Journal of Accountancy

As trusted business advisers, CPAs find ways to help their clients achieve their business objectives. Now, under the AICPA’s recently issued cybersecurity reporting framework, CPAs have an opportunity to expand the services they offer to help clients manage and understand cyber risks. The framework is supported by two distinct but complementary sets of criteria that enable clients to describe their cybersecurity risk management programs and evaluate the effectiveness of controls within those programs. In addition, CPAs can use the framework to evaluate (and in some cases report on) the client-prepared cybersecurity information.

The new cybersecurity risk management framework creates opportunities for:

  • An entity’s management to describe its cyber­security risk management program.
  • CPAs to perform a consulting engagement to help a client’s management develop a description of its cybersecurity risk management program to provide to the board and other internal parties who are interested in that information.
  • CPAs to perform a consulting engagement known as a “readiness assessment” to help a client identify where its cybersecurity processes and controls may need to be shored up.
  • CPAs to perform a System and Organization Controls (SOC) for Cybersecurity examination engagement to assess the client’s cybersecurity risk management program. Either or both of the consulting engagements may be performed as a prelude to the examination service.
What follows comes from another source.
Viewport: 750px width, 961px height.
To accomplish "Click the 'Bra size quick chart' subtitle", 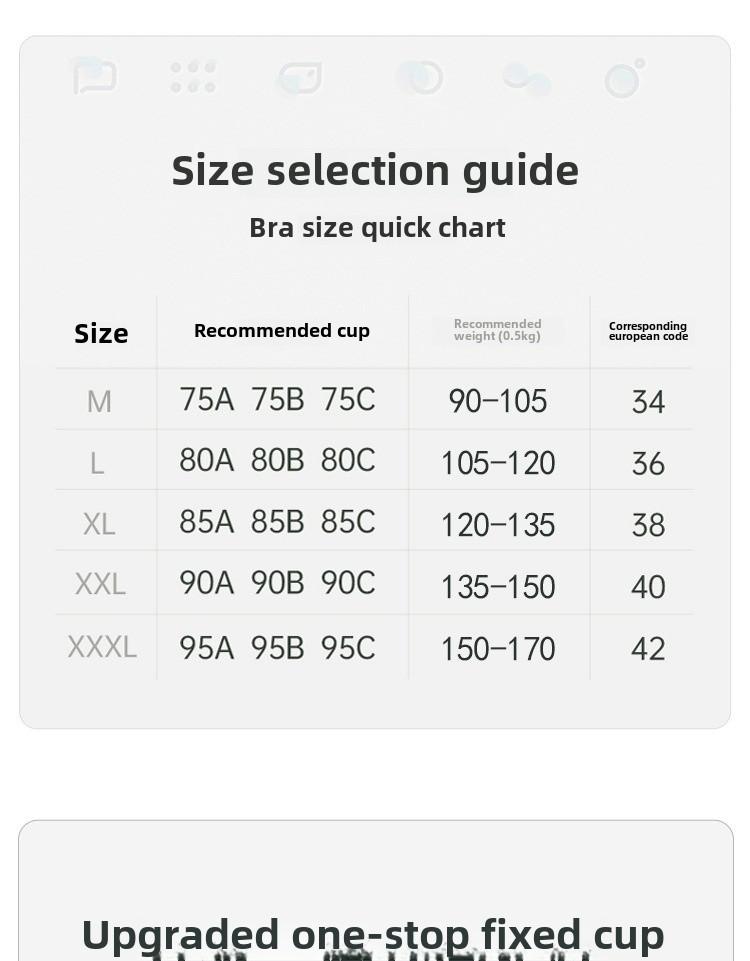I will tap(377, 227).
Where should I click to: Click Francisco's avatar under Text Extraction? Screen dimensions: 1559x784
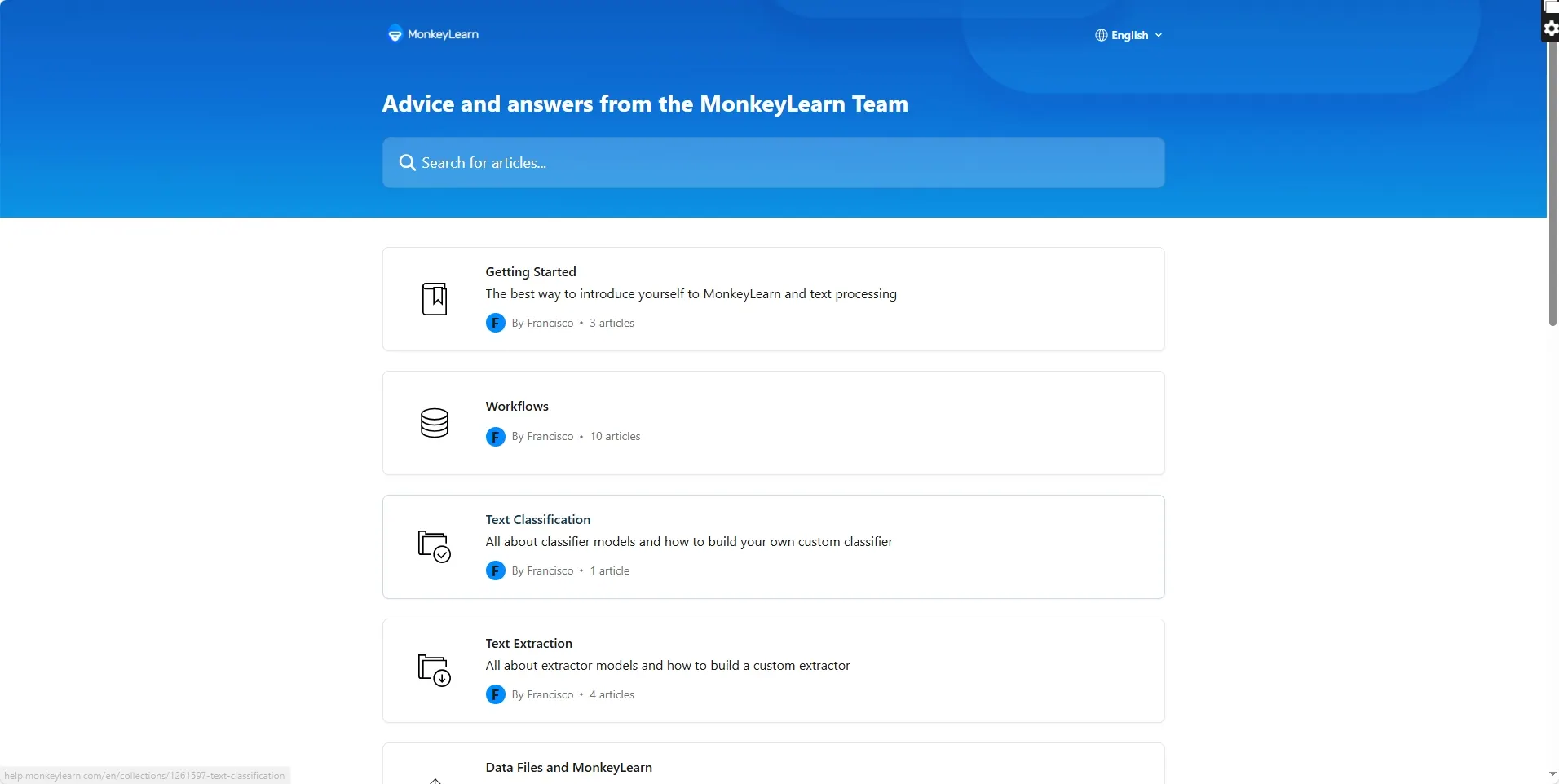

The new engagements require specialized expertise, given the evolving nature of cyber risks, the potential for management to fail to identify appropriate risks, and a firm’s potential liability for overlooking or underappreciating a cyber threat in its attestation. Because of the specialized skills required, many firms that lack the appropriate expertise will be unable to offer these services.

Nevertheless, for some firms the benefits of establishing the new practice line may outweigh the challenges. The primary reason is one of demand: Boards of directors and audit committees want greater assurance and transparency that the companies they serve are establishing effective cybersecurity management programs.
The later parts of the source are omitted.